Your reply should consist solely of the number of lines in the data that contain "computer".

== RECORDS SHOWN

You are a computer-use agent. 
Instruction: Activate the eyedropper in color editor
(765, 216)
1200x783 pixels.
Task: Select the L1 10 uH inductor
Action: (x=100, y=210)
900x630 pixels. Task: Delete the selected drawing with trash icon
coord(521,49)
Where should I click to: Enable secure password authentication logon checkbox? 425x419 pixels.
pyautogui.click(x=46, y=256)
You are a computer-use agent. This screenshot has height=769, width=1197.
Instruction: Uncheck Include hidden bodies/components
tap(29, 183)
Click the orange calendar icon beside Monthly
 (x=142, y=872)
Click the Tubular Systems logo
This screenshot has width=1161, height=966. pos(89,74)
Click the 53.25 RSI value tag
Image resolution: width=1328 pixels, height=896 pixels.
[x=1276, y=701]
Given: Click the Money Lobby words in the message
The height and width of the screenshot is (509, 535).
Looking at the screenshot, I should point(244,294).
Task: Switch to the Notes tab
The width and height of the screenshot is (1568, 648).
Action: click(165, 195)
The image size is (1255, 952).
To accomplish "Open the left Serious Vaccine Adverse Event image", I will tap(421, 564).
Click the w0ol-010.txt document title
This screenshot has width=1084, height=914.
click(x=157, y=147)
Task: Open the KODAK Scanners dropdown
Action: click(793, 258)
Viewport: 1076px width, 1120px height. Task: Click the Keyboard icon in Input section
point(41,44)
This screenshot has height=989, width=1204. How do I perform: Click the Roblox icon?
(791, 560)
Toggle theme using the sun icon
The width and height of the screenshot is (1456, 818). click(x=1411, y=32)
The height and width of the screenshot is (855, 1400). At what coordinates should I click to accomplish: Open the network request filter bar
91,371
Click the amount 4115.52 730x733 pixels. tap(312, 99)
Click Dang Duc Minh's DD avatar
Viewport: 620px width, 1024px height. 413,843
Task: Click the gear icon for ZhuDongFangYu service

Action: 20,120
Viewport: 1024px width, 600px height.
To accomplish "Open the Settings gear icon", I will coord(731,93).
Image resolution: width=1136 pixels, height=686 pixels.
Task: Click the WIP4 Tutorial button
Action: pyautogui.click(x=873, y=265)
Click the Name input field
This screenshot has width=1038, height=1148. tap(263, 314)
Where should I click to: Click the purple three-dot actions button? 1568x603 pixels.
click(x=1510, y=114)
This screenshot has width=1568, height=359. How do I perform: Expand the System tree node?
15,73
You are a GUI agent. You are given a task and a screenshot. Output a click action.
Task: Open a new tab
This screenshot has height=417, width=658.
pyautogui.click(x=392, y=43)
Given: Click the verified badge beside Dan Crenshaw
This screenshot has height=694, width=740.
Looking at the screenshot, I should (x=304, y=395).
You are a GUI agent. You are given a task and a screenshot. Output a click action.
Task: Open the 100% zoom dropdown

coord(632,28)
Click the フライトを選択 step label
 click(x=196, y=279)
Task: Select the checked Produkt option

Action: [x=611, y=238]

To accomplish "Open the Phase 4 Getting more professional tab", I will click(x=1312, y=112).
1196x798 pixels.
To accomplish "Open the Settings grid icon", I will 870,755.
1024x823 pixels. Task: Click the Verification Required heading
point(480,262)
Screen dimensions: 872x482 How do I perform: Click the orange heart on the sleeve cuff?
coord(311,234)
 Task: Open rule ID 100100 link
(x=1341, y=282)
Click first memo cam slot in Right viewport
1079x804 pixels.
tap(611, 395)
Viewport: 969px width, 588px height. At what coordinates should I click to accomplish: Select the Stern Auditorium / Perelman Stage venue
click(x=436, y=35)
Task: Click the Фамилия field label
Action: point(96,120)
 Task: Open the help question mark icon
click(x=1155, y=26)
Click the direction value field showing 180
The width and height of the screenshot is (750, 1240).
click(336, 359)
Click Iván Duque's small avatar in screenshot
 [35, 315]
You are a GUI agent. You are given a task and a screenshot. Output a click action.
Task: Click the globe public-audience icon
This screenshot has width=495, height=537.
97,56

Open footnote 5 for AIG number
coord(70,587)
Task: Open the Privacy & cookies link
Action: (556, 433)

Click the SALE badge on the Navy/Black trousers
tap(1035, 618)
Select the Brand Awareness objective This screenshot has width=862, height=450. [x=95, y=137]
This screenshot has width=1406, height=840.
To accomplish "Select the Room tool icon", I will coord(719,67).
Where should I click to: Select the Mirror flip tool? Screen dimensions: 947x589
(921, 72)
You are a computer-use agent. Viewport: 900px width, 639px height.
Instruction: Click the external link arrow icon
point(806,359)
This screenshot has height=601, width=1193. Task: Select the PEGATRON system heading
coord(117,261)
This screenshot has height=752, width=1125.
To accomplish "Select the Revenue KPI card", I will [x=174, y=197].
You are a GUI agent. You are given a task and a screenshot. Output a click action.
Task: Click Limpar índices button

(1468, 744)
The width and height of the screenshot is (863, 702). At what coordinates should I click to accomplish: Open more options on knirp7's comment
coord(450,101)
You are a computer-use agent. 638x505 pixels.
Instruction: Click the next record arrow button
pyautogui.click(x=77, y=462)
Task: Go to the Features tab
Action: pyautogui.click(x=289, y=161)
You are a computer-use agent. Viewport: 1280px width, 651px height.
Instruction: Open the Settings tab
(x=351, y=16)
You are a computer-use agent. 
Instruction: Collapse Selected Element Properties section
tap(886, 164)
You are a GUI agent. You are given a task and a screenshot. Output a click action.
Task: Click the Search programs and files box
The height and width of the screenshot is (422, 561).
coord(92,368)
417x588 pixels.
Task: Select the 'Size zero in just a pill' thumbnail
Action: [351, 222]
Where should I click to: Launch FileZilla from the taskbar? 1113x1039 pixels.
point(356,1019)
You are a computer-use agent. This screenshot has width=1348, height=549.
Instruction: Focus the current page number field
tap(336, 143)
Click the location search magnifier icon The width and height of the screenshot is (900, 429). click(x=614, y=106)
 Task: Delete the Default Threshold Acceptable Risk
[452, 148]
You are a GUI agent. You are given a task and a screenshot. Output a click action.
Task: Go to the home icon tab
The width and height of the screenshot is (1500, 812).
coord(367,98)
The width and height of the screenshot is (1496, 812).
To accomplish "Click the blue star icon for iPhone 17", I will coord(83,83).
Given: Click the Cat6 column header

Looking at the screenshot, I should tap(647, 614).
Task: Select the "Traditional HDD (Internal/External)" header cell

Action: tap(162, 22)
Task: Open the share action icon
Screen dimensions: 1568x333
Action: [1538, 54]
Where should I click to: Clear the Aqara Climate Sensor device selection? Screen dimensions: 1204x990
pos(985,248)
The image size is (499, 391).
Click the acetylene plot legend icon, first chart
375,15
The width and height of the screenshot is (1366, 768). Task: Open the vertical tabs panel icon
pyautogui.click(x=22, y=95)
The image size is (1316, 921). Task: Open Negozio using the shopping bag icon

====

RESULT — 7